圖 3 Ca2+-Alg 和Ca2+-Alg-Cu 的EDS 圖譜Fig. 3 EDS spactra of Ca2+-Alg and Ca2+-Alg-Cu

圖 4 Ca2+-Alg 和Ca2+-Alg-Cu 的紅外吸收光譜Fig. 4 FT-IR spactra of Ca2+-Alg and Ca2+-Alg-Cu

同時，1 300 cm?1處C―O（H）鍵的信號峰也隨著納米銅含量的增加逐漸消失，說明納米銅也會與海藻酸鈣中的羥基相互作用。值得注意的是，1 030 cm?1處C―O―C 的紅外吸收峰強度隨著納米銅加入量的增加而減弱，說明納米銅除了可以與海藻酸鈣中的羥基和羧基反應外，還可以與醚鍵發生相互作用。最后，887 cm?1處甘露糖醛酸中的C―C―O 和C―O―C 基團的吸收峰強度隨著膜中納米銅含量的增加而減弱，說明納米銅主要與海藻酸鈣中的甘露糖醛酸鏈段發生反應，而基本不與海藻酸鈣中的古羅糖醛酸鏈段反應，說明古羅糖醛酸鏈段主要用于和碳酸鈣解離出的鈣離子發生離子交聯反應，形成雞蛋盒子結構，而未參與離子交聯的甘露糖醛酸鏈段參與了和納米銅的相互作用。

2.3 Ca2+-Alg-Cu 的抗菌性能評價

2.3.1 平板計數法將大腸桿菌（E. coli）和金黃色葡萄球菌（S.aureus）分別作為革蘭氏陰性菌模型和革蘭氏陽性菌模型，細菌濃度為1×107CFU/mL。細菌與Ca2+-Alg、Ca2+-Alg-Cu 共培養2 h 后的膜片顏色變化如圖5 所示。經過2 h 的培養后，Ca2+-Alg-Cu 的綠色逐漸褪去變成白色，說明原本包在Ca2+-Alg-Cu 中的納米銅顆粒逐漸釋放到菌液里。

圖 5 Ca2+-Alg-Cu 在37 ℃ E. coli 菌液中的顏色變化Fig. 5 Color fading of Ca2+-Alg-Cu in E. coli suspension at 37 ℃

細菌生長情況如圖6 所示，空白對照組和Ca2+-Alg 都不能抑制細菌生長，而Ca2+-Alg-Cu10、Ca2+-Alg-Cu20、Ca2+-Alg-Cu50 均能抑制細菌生長，且隨著納米銅用量的增加，抗菌效果逐漸增強，說明納米銅對細菌的生長和繁殖具有顯著的抑制作用。

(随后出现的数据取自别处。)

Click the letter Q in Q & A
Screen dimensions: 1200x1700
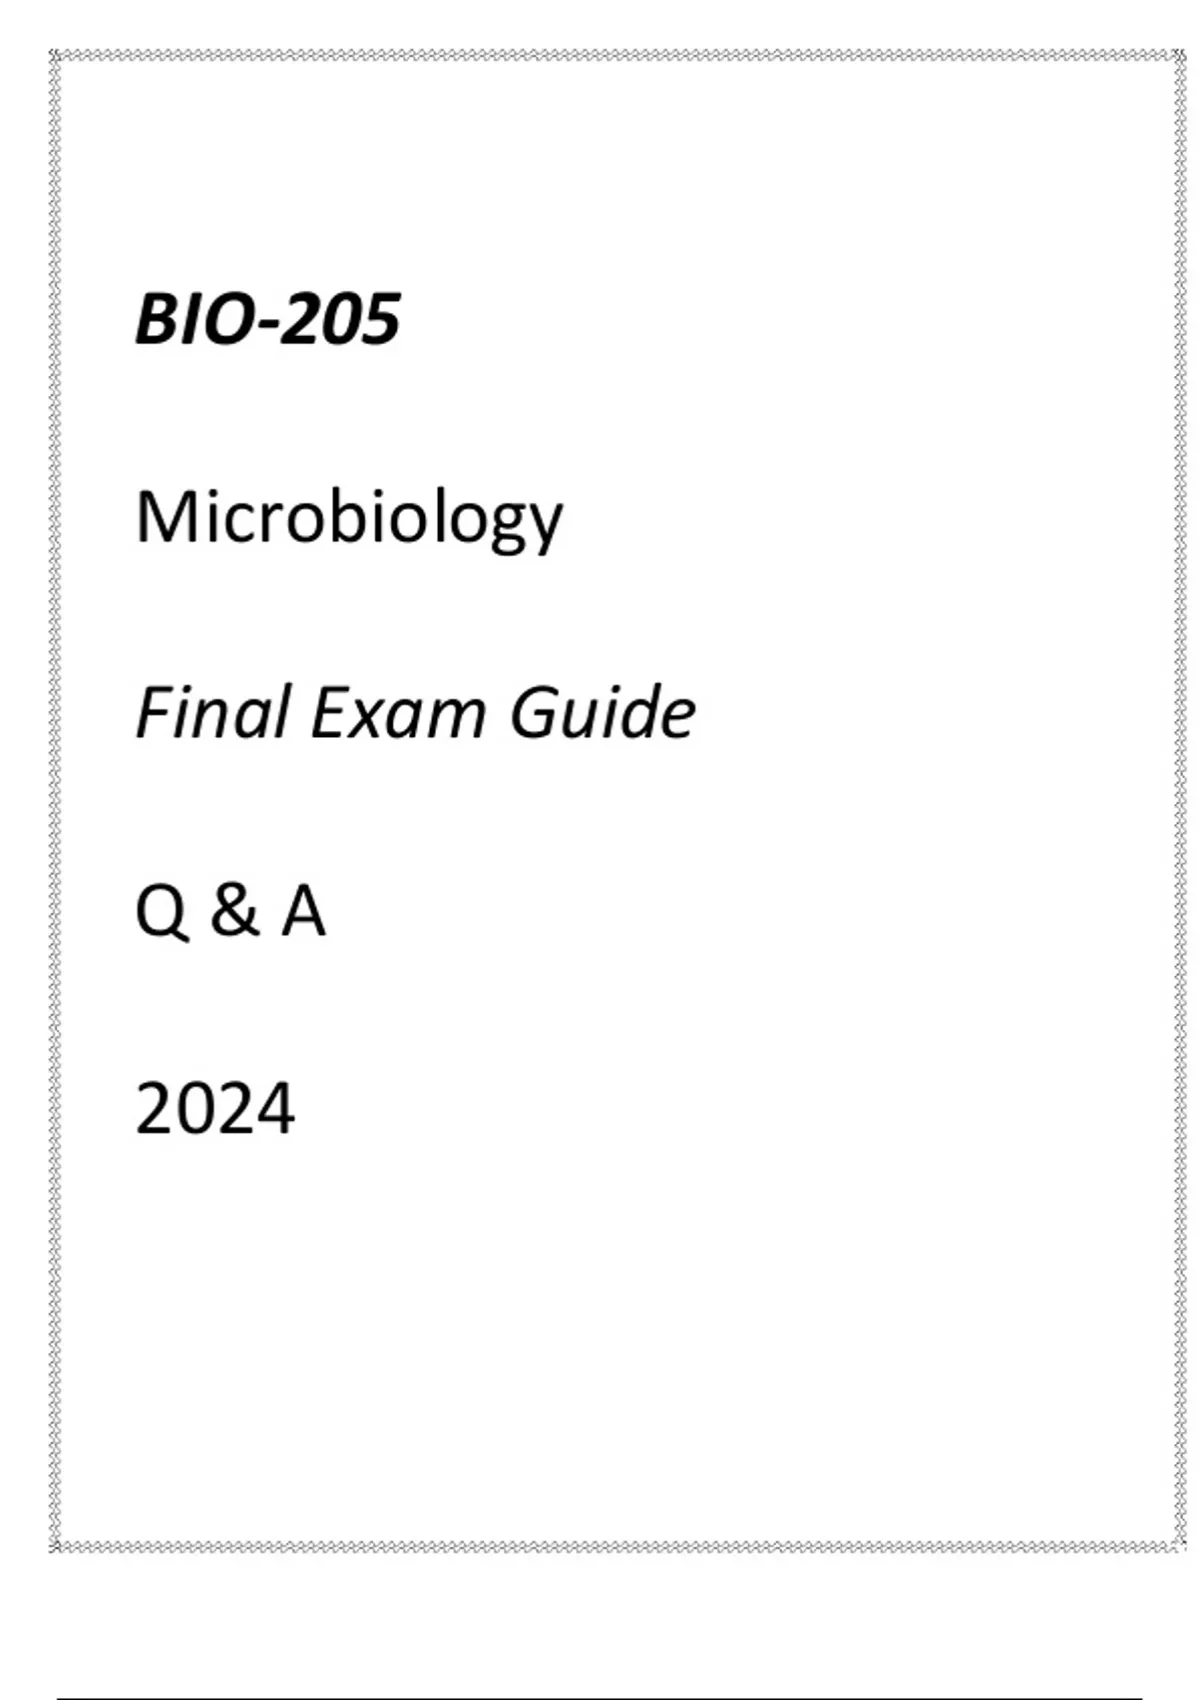[x=161, y=912]
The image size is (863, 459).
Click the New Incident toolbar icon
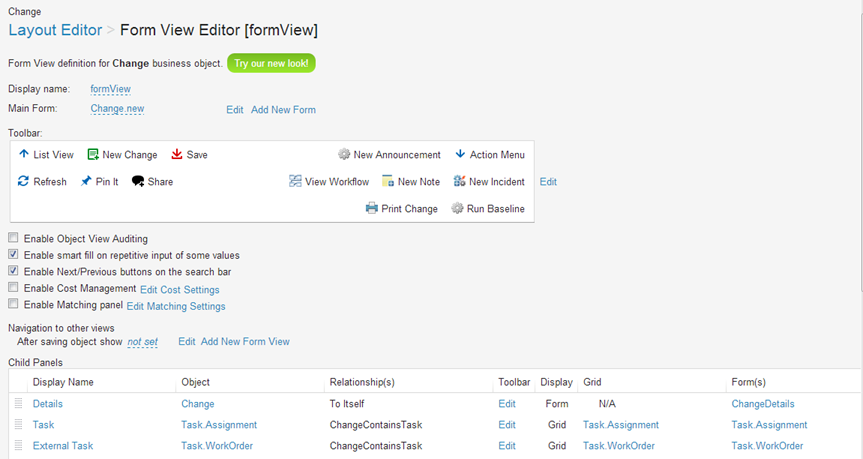click(459, 182)
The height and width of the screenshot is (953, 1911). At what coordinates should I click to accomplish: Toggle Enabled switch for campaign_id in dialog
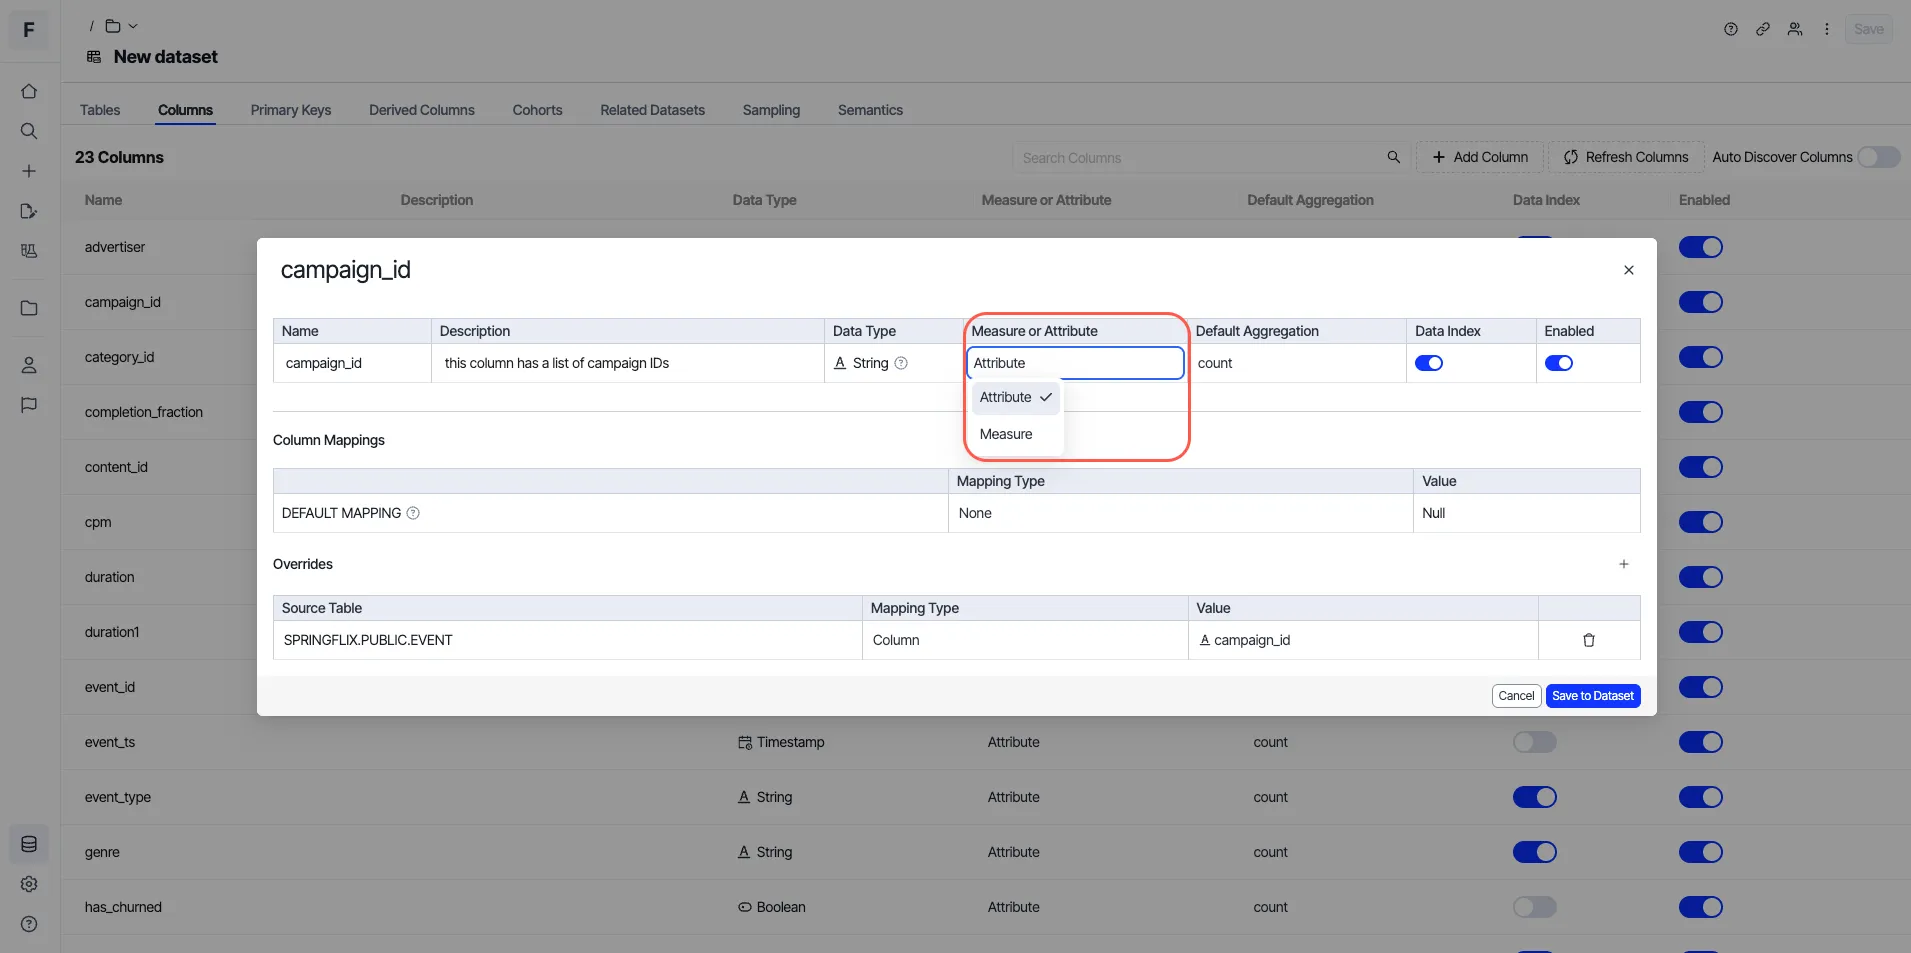click(1559, 363)
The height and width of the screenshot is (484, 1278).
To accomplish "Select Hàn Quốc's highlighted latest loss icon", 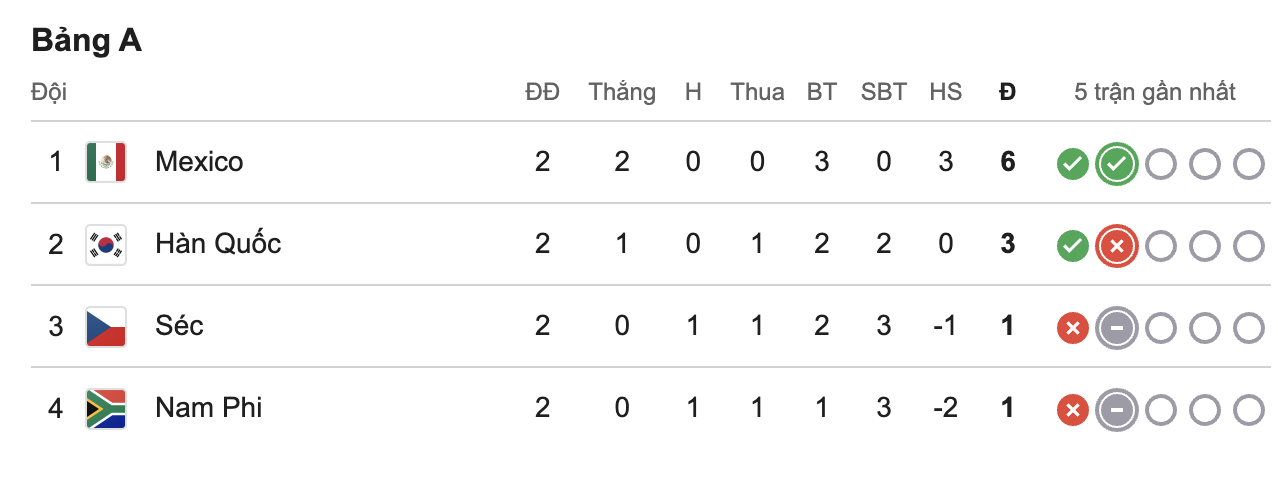I will [x=1117, y=245].
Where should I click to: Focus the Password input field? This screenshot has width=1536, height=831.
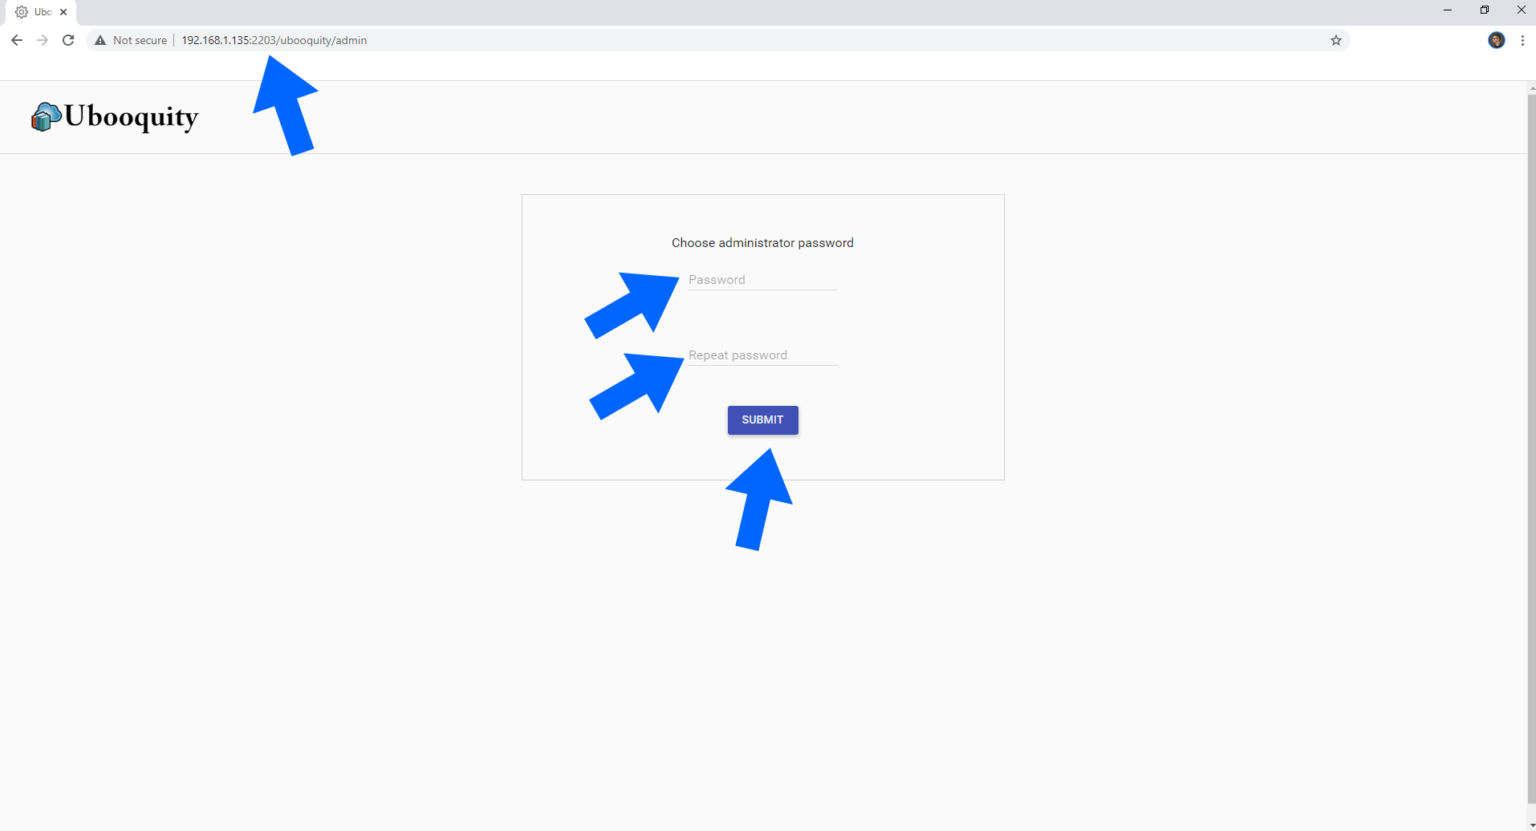[762, 279]
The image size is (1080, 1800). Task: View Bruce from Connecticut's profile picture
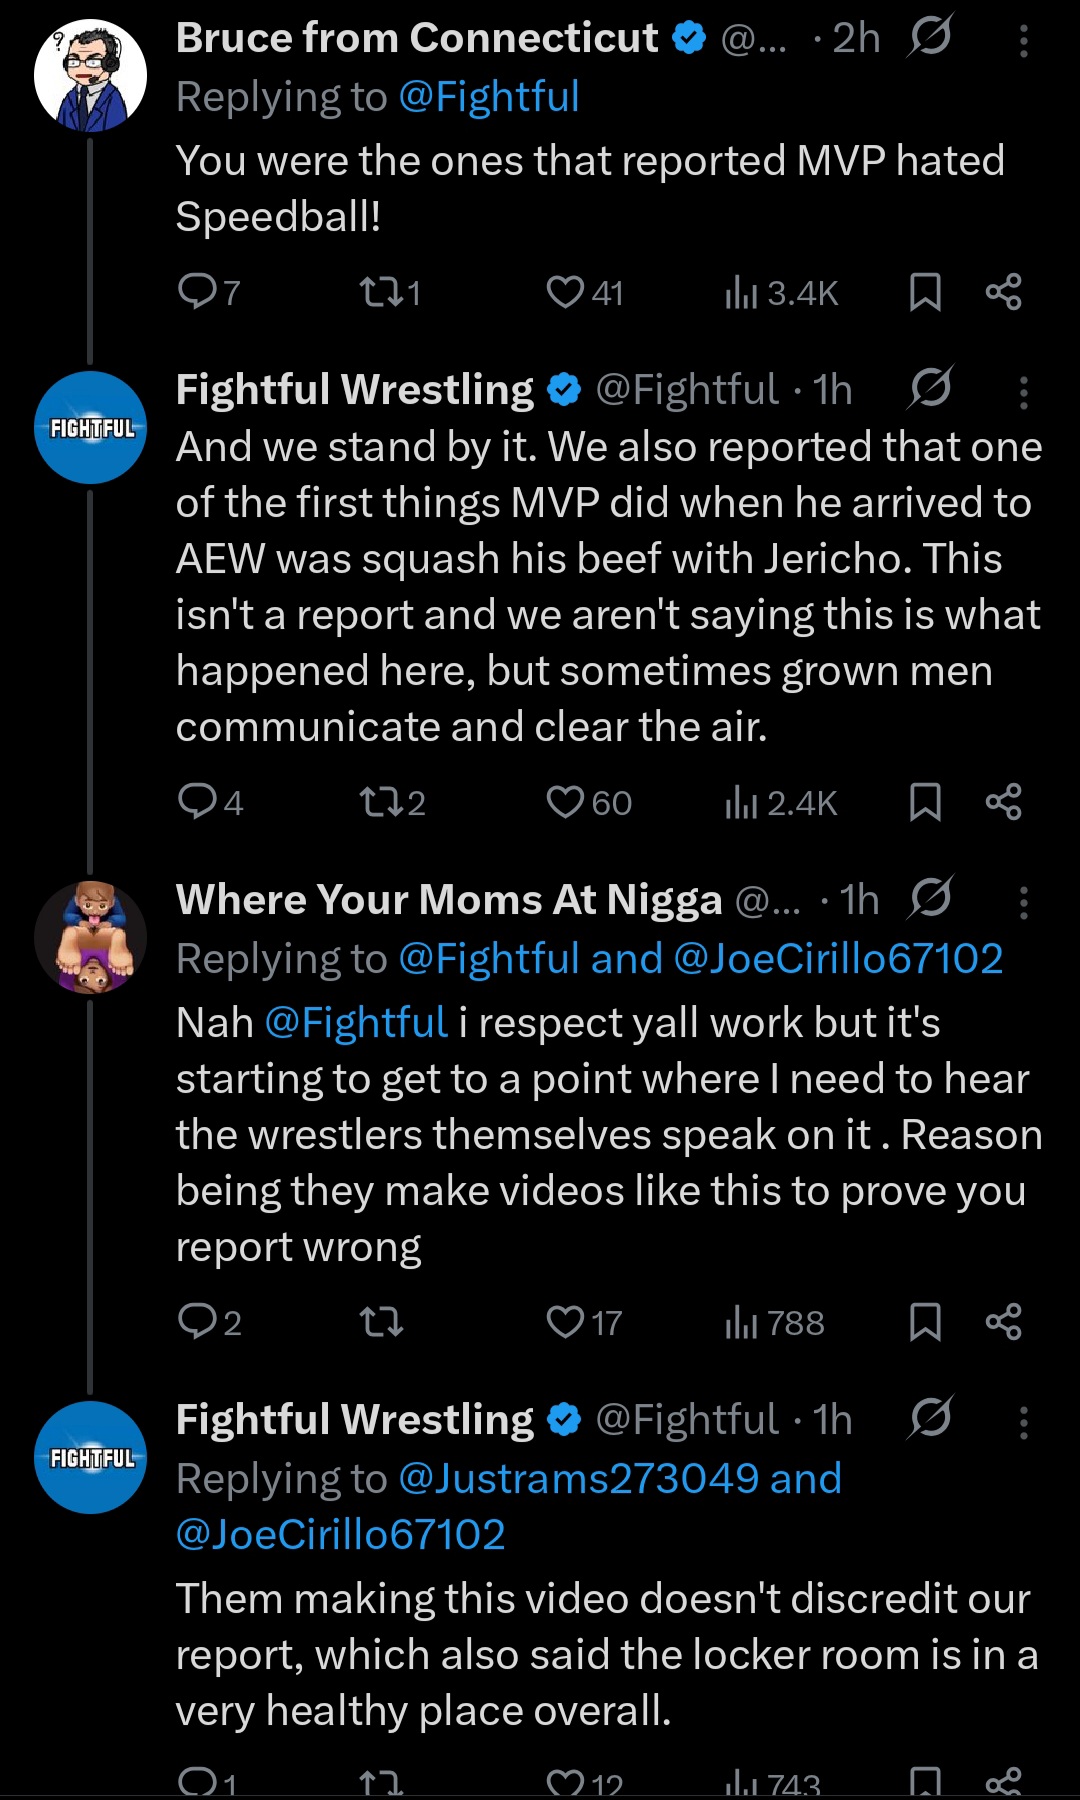point(91,75)
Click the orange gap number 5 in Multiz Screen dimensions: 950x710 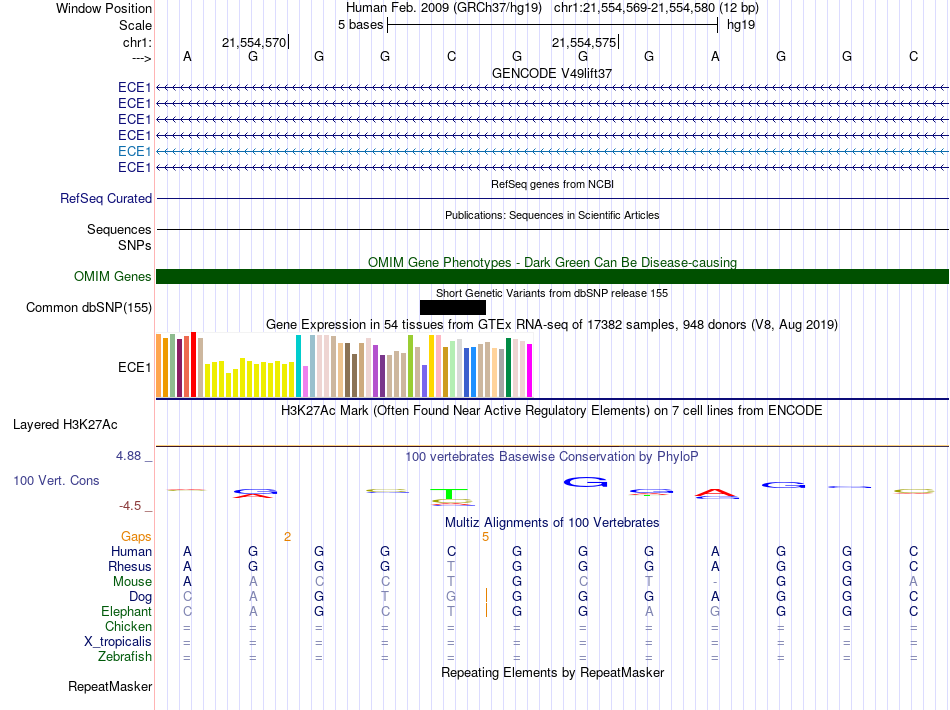coord(485,537)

圖 6 Ca2+-Alg-Cu 與高濃度（1×107 CFU/mL）E. coli 共培養后的菌落Fig. 6 E. coli colony after high turbidity（1×107 CFU/mL） bacterial suspension incubated with Ca2+-Alg-Cu

將圖6 中的菌落數轉換為細菌存活率柱狀圖（圖7）。可以看出，Ca2+-Alg-Cu 的殺菌活性隨著納米銅用量的增加而增加，Ca2+-Alg-Cu50 的殺菌率高達100%。

采用低濃度（1×106CFU/mL）的3 種常見細菌（E.coli、 S. aureus 和綠膿桿菌（P. aeruginosa））測試Ca2+-Alg-Cu的抗菌活性，實驗結果見圖8。結果表明，即使是Ca2+-Alg-Cu10 也能產生約100%的殺菌率，這種材料對常見細菌具有高效廣譜殺菌性能。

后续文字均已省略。